__EXERCISES TO COMPLETE__.
a) Please retype the passage on legalism and grace from "I had read Charles" to "could do something.".
b) Continue the passage on legalism and grace after its last sentence.

From Legalism to Grace

“Are you so foolish? Having begun in the Spirit, are you now being made perfect by the flesh?” (Gal. 3:3, NASB). Yes, I was that foolish. I was perfectly willing to acknowledge the Spirit’s role in my salvation, but I figured I could take it from there. My post-salvation spiritual life became a sweaty exercise in pedaling hard in the wrong direction: Strive. Sacrifice. Give. Love. Pray. Read. Serve. Witness. Be holy. Aarrrggh! My spiritual “to do list” assaulted my tender conscience with an ever-expanding roster of unfulfilled imperatives. I always fell short.

I had read Charles Sheldon’s In His Steps and strived to be a WWJD kind of guy. But I was confused. I suffered a common delusion: salvation by faith but Christianity by works. I followed Jesus, but in my own strength. Perhaps without His Spirit, I reasoned, I could do something.

So I did lots of stuff for Jesus. B ut it never brought me joy, and I suspected it wouldn’t stand the test of time.

__DATASET EXCERPT__.
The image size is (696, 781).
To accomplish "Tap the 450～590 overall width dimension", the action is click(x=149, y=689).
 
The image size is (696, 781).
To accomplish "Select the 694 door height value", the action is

__EXPECTED RESPONSES__.
a)
I had read Charles Sheldon’s In His Steps and strived to be a WWJD kind of guy. But I was confused. I suffered a common delusion: salvation by faith but Christianity by works. I followed Jesus, but in my own strength. Perhaps without His Spirit, I reasoned, I could do something.

b)
Then God dragged me from legalism to grace—as He’s done many times—only this time it was about His Spirit. I was preaching through Galatians when God whispered that to reject His Spirit was to reject His grace. “This only I want to learn from you: Did you receive the Spirit by the works of the law, or by the hearing of faith?” (Gal. 3:2, NASB).

The lights came on. The antithesis of life in the Spirit is legalism—life under the law. Performance-based Christianity. My kind of Christianity. I hated legalism, yet, by neglecting God’s Spirit, I’d become one of those Pharisees that Jesus shouted “woes” at. Even worse, I burdened my church with endless duties, without revealing the all-sufficient power to achieve them.

It was time to trade in my worn out legalism for the limitless power of God. It was time to let the Holy Spirit shoulder my mammoth to do list. But how? This is where my second mental shift came in handy.

From Agonizing to Asking

When a friend handed me a pamphlet called “Have You Made the Wonderful Discovery of the Spirit Filled Life?,” my eyes lit up. No, I haven’t, I thought. But I want to. I suspected I had to do weird stuff: hurdle some pews, grovel or agonize in the closet.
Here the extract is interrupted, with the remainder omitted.